What you should do — The output must contain exactly the lines from the top of the listing below through the line containing "Screen dimensions: 472x520", and no pictures.

Supplied material —

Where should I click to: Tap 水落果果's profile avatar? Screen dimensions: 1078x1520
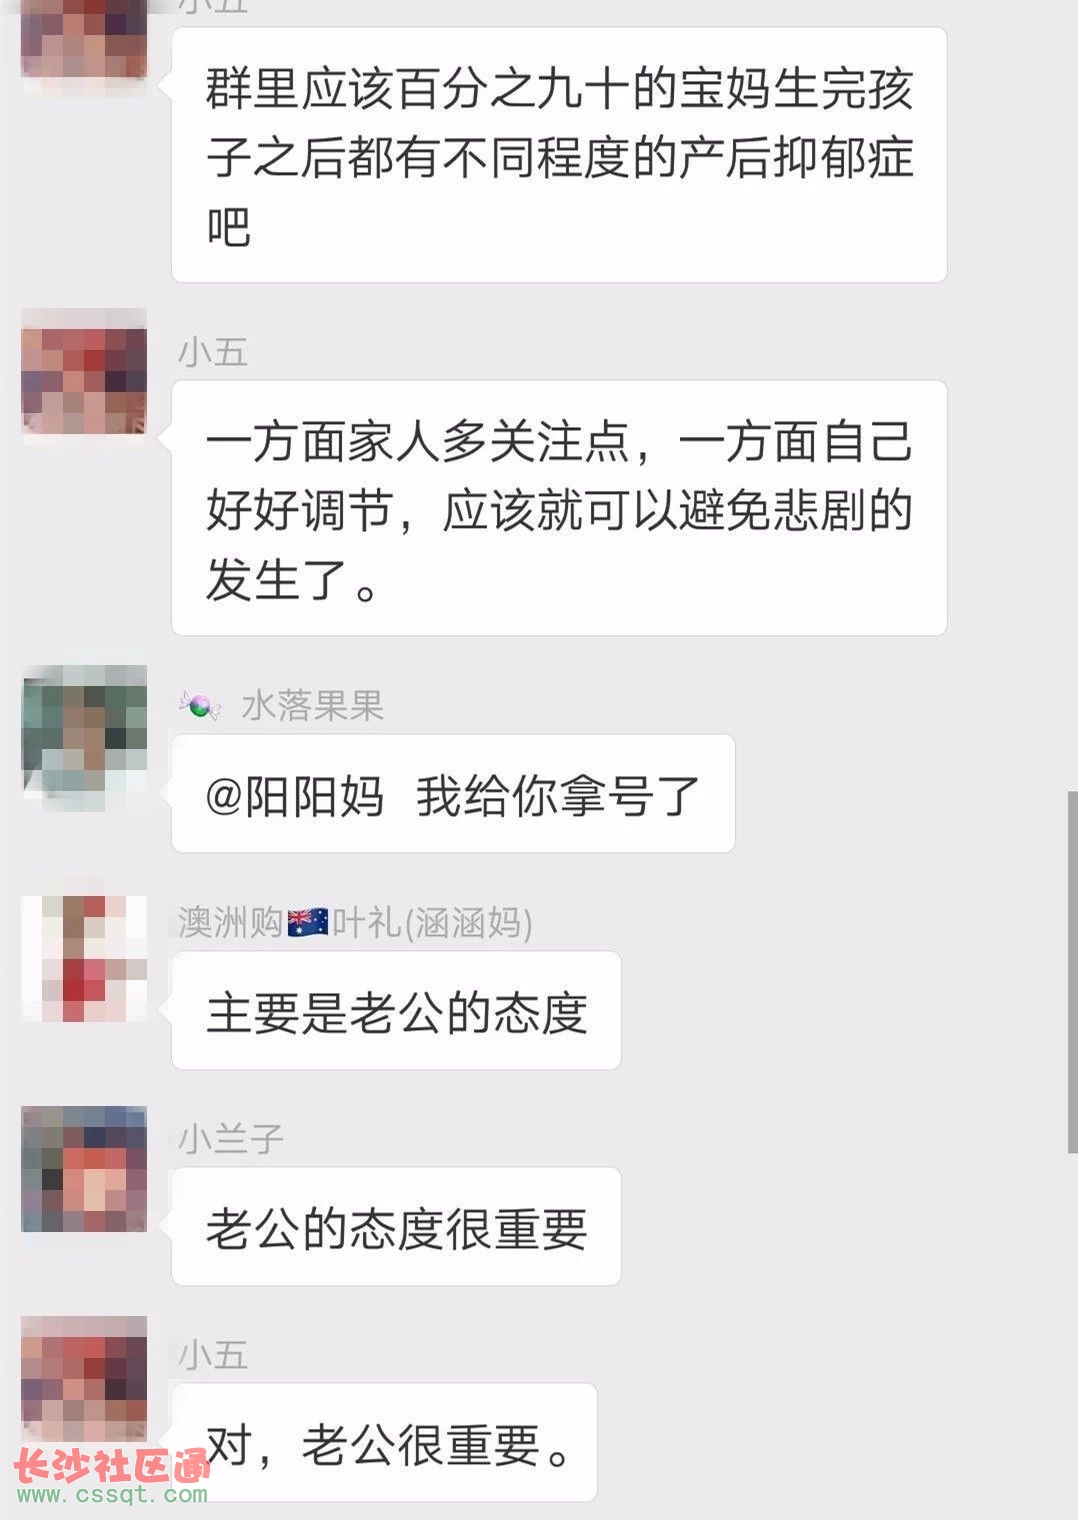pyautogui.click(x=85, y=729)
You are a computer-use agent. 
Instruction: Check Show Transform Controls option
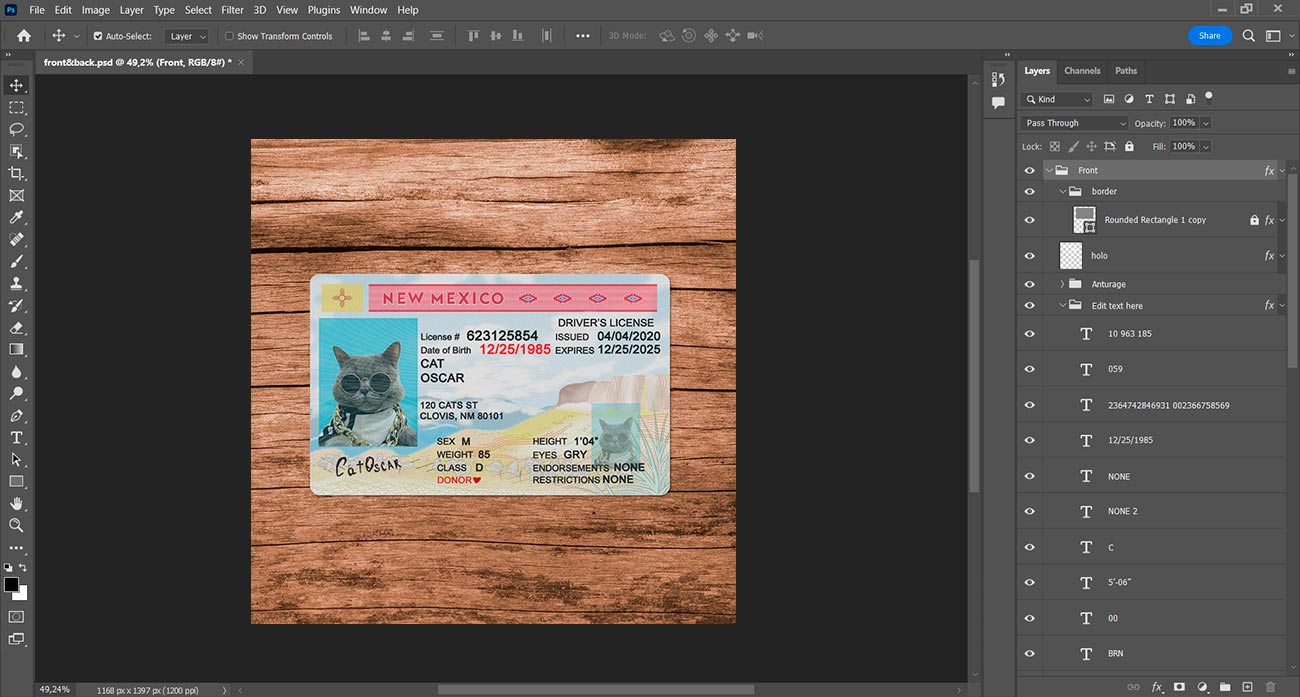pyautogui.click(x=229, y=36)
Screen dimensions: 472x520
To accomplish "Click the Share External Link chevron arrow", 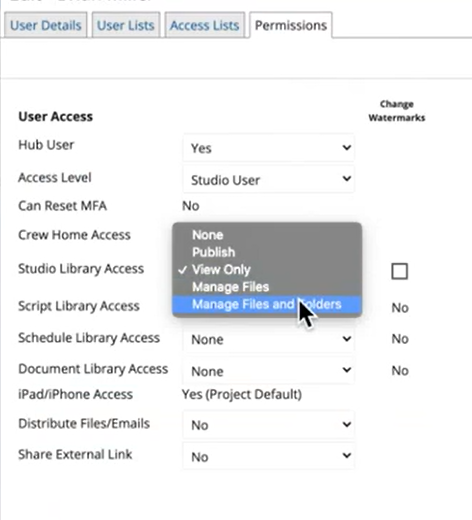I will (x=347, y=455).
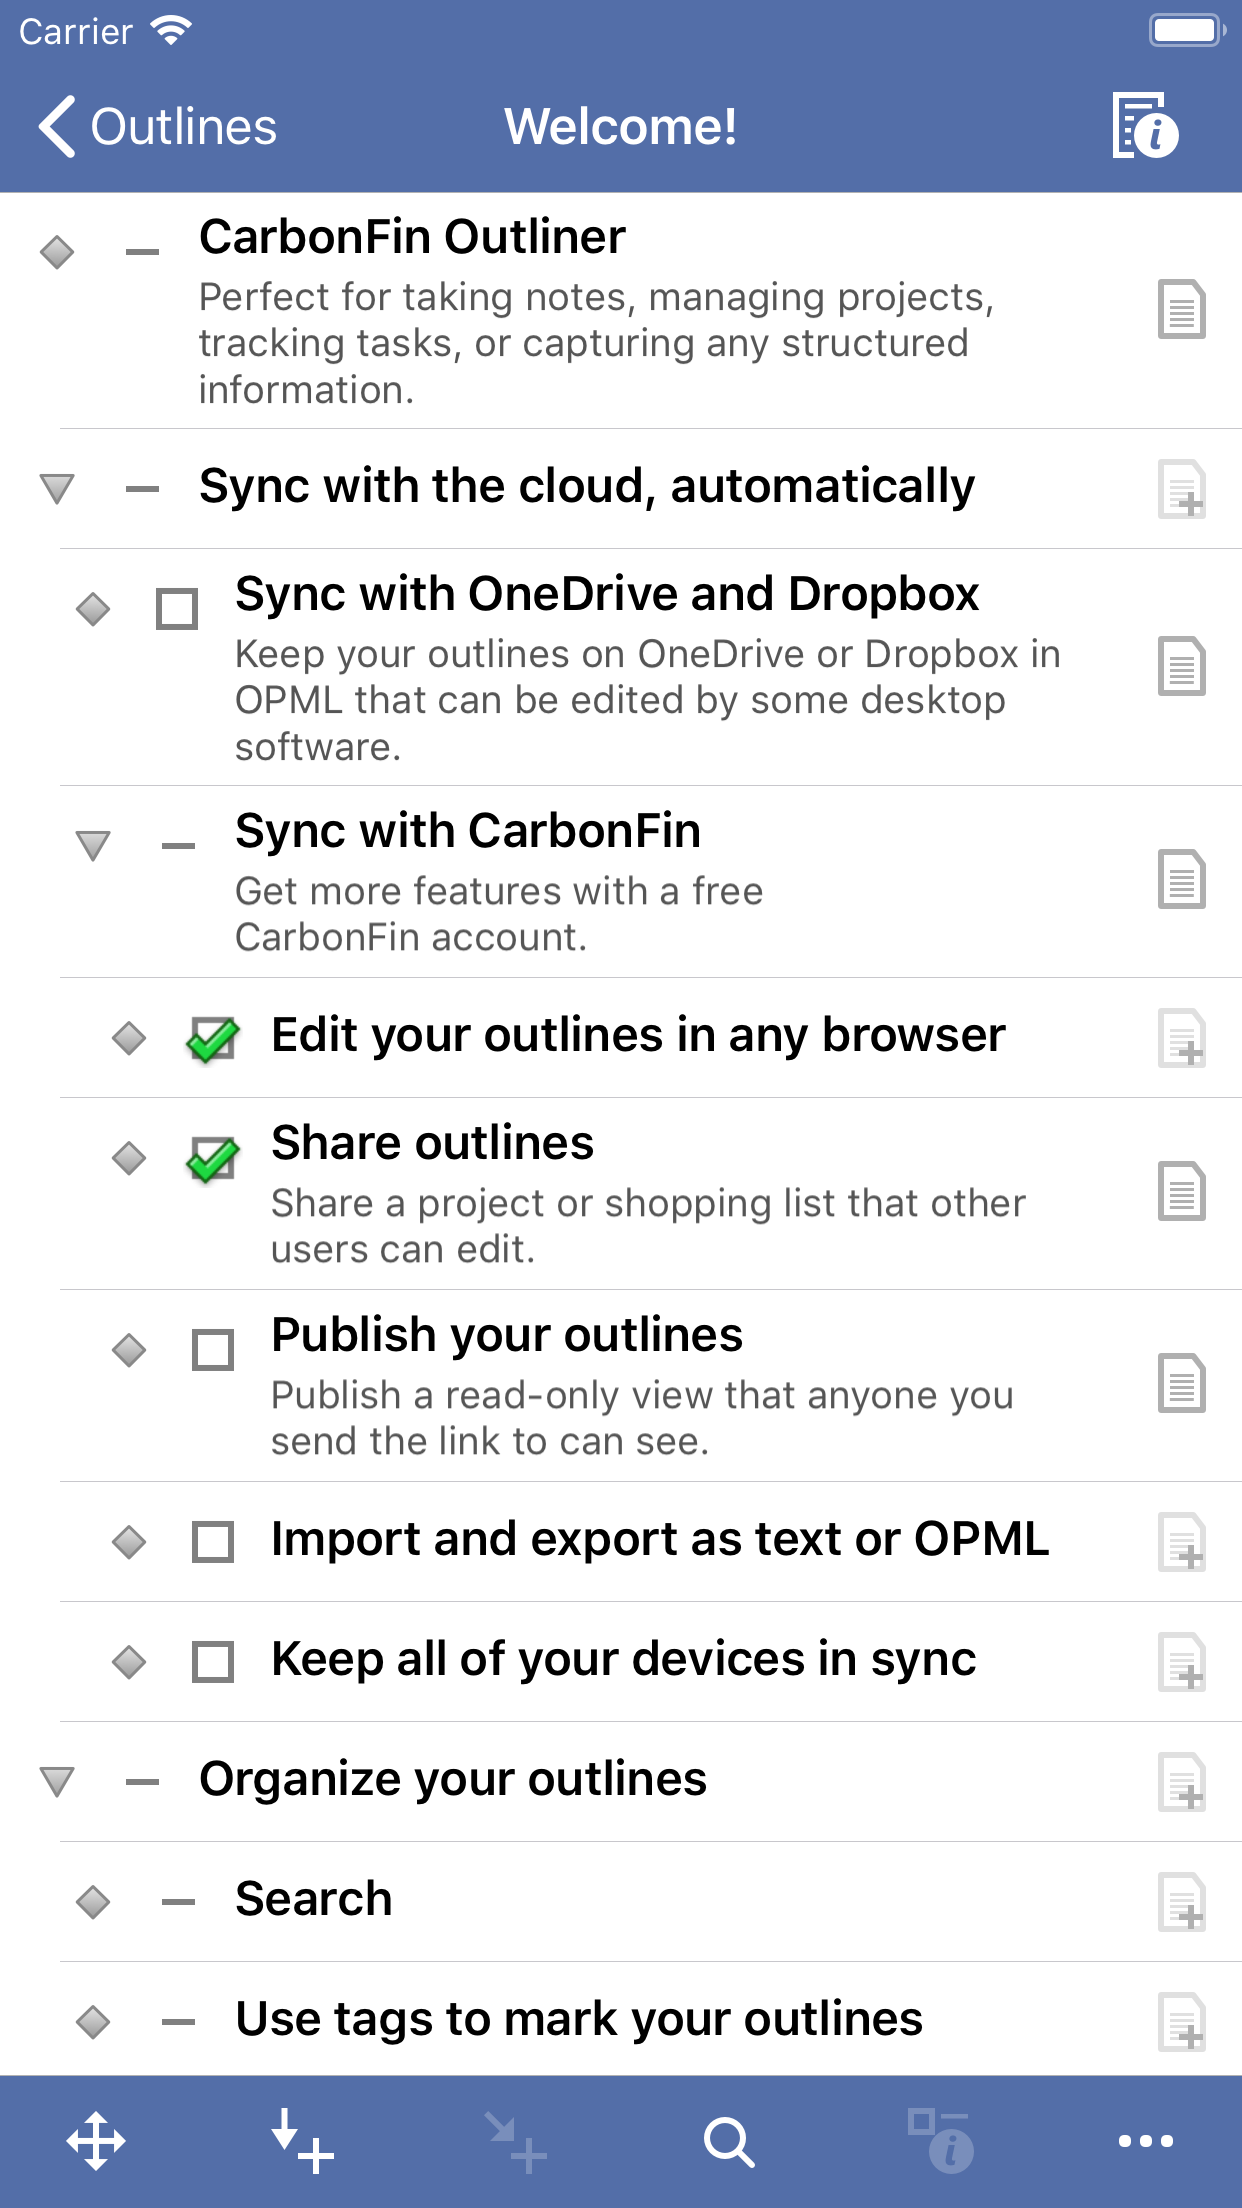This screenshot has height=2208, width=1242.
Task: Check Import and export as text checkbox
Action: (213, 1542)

Response —
Where should I click to: Tap 水落果果's profile avatar? Screen dimensions: 1078x1520
pyautogui.click(x=85, y=729)
You are a computer-use agent. 
Instruction: Check Show Transform Controls option
pyautogui.click(x=229, y=36)
Screen dimensions: 472x520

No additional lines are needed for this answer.